> _Directions_
Once you find the line containing "This screenshot has height=801, width=1512." in the data below, copy it and each following line exactly, up to and including the line containing "You are a computer-use agent. 1288x946", and nothing else.

-*-

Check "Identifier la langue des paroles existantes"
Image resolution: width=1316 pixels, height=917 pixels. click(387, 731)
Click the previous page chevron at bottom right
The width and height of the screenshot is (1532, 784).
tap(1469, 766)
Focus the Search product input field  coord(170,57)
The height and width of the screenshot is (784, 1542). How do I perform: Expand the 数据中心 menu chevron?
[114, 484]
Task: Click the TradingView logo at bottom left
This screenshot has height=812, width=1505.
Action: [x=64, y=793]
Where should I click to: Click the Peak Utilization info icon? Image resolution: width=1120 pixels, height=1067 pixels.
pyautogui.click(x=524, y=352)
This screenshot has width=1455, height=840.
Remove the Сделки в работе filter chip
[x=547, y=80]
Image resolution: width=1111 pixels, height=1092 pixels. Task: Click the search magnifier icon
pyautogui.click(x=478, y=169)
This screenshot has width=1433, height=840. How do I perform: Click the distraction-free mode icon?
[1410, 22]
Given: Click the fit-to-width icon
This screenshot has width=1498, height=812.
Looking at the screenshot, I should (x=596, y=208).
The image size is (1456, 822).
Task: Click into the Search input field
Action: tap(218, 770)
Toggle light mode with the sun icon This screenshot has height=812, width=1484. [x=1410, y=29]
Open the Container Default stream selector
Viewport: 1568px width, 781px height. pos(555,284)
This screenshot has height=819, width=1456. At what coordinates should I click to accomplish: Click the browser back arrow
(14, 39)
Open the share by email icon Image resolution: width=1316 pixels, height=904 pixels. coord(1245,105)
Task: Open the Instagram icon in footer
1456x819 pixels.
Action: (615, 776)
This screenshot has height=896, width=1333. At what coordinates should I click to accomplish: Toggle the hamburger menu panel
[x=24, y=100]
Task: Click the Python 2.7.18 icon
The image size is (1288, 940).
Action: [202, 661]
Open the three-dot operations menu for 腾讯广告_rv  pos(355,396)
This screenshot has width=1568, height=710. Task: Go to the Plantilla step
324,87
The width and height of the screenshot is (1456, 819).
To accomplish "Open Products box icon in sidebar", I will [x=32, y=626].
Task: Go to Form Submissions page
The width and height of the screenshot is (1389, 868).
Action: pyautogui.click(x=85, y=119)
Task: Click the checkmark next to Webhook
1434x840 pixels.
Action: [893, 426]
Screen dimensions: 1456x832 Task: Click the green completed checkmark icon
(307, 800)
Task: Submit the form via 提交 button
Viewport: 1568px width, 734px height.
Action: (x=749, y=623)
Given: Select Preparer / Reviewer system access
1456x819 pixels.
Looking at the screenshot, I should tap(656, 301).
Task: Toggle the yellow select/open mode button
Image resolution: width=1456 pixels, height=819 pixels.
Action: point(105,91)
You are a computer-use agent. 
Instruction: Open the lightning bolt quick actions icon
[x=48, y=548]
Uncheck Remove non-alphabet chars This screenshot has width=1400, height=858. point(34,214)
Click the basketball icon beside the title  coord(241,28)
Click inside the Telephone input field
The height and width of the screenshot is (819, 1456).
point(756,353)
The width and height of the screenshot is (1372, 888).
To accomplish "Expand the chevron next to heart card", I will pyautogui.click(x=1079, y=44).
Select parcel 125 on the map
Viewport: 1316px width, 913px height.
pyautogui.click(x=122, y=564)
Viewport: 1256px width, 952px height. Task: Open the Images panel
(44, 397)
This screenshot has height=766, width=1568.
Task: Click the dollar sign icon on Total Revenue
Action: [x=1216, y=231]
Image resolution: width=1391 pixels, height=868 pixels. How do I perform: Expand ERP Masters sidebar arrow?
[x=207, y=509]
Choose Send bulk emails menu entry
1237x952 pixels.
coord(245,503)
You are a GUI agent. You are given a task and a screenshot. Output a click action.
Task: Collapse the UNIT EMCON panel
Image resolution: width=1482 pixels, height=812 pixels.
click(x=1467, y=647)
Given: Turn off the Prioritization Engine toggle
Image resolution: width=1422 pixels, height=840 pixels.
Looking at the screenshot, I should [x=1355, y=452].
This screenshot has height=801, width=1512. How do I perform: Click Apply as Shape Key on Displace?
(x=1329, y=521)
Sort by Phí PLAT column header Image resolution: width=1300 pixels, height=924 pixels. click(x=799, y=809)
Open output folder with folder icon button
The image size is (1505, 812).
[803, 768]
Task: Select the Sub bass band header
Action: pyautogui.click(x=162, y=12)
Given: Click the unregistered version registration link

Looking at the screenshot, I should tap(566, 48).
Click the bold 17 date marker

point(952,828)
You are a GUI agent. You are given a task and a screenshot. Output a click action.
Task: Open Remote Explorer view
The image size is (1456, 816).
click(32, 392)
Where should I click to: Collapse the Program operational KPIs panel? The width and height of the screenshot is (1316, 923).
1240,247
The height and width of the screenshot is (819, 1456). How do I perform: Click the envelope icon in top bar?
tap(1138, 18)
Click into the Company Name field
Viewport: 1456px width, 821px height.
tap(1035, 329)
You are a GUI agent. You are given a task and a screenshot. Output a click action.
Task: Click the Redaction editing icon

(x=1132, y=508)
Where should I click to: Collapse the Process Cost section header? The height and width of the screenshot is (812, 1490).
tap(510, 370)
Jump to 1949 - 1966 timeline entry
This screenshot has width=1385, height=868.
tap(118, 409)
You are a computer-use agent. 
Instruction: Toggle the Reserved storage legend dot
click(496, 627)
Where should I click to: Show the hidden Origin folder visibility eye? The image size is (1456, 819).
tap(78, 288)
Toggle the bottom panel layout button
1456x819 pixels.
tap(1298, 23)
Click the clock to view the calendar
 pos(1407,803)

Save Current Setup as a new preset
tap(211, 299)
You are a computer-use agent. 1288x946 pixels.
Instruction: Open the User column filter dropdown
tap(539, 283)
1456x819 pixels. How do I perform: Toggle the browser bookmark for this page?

-*-

> _Exercise solution_
This screenshot has height=801, width=1512. How do I perform: Click Apply as Shape Key on Displace?
(x=1329, y=521)
Sort by Phí PLAT column header Image resolution: width=1300 pixels, height=924 pixels. click(x=799, y=809)
Open output folder with folder icon button
The image size is (1505, 812).
[803, 768]
Task: Select the Sub bass band header
Action: pyautogui.click(x=162, y=12)
Given: Click the unregistered version registration link

Looking at the screenshot, I should tap(566, 48).
Click the bold 17 date marker

point(952,828)
You are a GUI agent. You are given a task and a screenshot. Output a click action.
Task: Open Remote Explorer view
The image size is (1456, 816).
click(32, 392)
Where should I click to: Collapse the Program operational KPIs panel? The width and height of the screenshot is (1316, 923).
1240,247
The height and width of the screenshot is (819, 1456). How do I perform: Click the envelope icon in top bar?
tap(1138, 18)
Click into the Company Name field
Viewport: 1456px width, 821px height.
tap(1035, 329)
You are a GUI agent. You are given a task and a screenshot. Output a click action.
Task: Click the Redaction editing icon

(x=1132, y=508)
Where should I click to: Collapse the Process Cost section header? The height and width of the screenshot is (812, 1490).
tap(510, 370)
Jump to 1949 - 1966 timeline entry
This screenshot has width=1385, height=868.
tap(118, 409)
You are a computer-use agent. 
Instruction: Toggle the Reserved storage legend dot
click(496, 627)
Where should I click to: Show the hidden Origin folder visibility eye? The image size is (1456, 819).
tap(78, 288)
Toggle the bottom panel layout button
1456x819 pixels.
tap(1298, 23)
Click the clock to view the calendar
 pos(1407,803)

Save Current Setup as a new preset
tap(211, 299)
You are a computer-use agent. 1288x946 pixels.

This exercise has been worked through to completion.